SAUNDERS ŁATWO OGRAŁ LEMIEUX

Redakcja, Informacja własna

2017-12-17

Daniel Jacobs stwierdził kilka dni temu, że jeśli nie padnie przypadkowy cios, wówczas Billy Joe Saunders (26-0, 12 KO) stosunkowo łatwo upora się z mocno bijącym Davidem Lemieux (38-4, 33 KO). I wszystko to się potwierdziło.

Były mistrz świata wagi średniej organizacji IBF nie miał tak naprawdę nic do powiedzenia w konfrontacji z aktualnym championem World Boxing Organization. Brytyjczyk kąsał prawym jabem, znakomicie pracował nogami i tułowiem, przepuszczając większość akcji rywala w powietrze. W pierwszej połowie siódmej rundy Saunders dwukrotnie wstrząsnął przeciwnikiem, ale nie podpalał się i konsekwentnie robił swoją robotę. Najlepiej przebieg walki oddaje zresztą punktacja - 117:111, 118:110 i 120:108.

- Mam nadzieję, że doczekam się teraz walki z Canelo - powiedział po wykonanej robocie niepokonany Anglik.

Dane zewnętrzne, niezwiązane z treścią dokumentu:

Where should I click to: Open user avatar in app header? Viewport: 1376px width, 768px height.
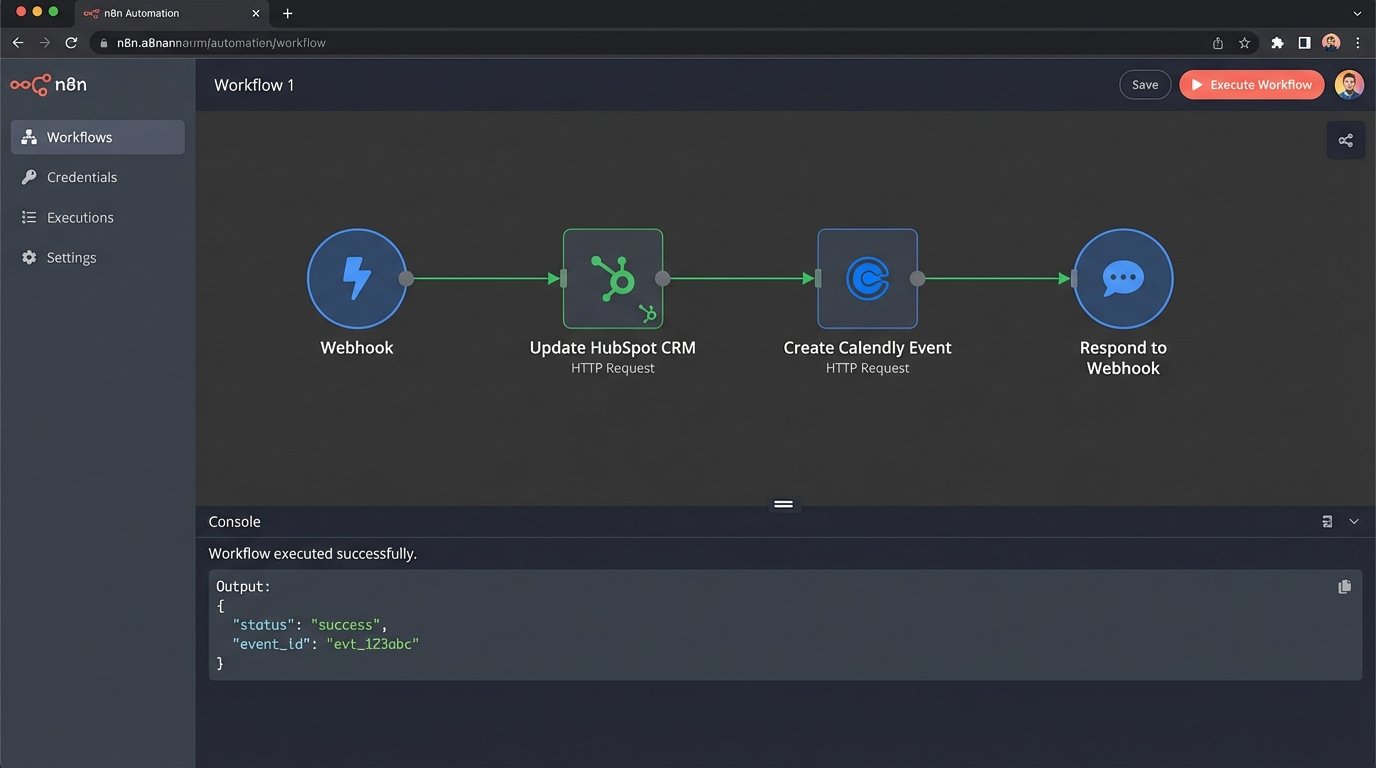tap(1349, 85)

- On obrał świetną taktykę. Dużo się ruszał i nie mogłem go upolować. Nie podjął otwartych wymian i moim zdaniem nie tak powinien boksować prawdziwy mistrz - narzekał trochę kanadyjski bombardier. Dziś wyjątkowo bezradny...

W rzeczywistości trudno było wskazać jakąkolwiek rundę na rzecz pretendenta. Oto jak wyglądały statystyki ciosów.

Saunders 430/165 (38%), Lemieux 356/67 (19%)

- Chciałem go ułożyć do snu, ale dostawałem wskazówki, by się nie spieszyć, a że Dominic Ingle to najlepszy trener i to właśnie dzięki niemu jeszcze boksuję, słuchałem się i konsekwentnie realizowałem założenia taktyczne - dodał mistrz WBO.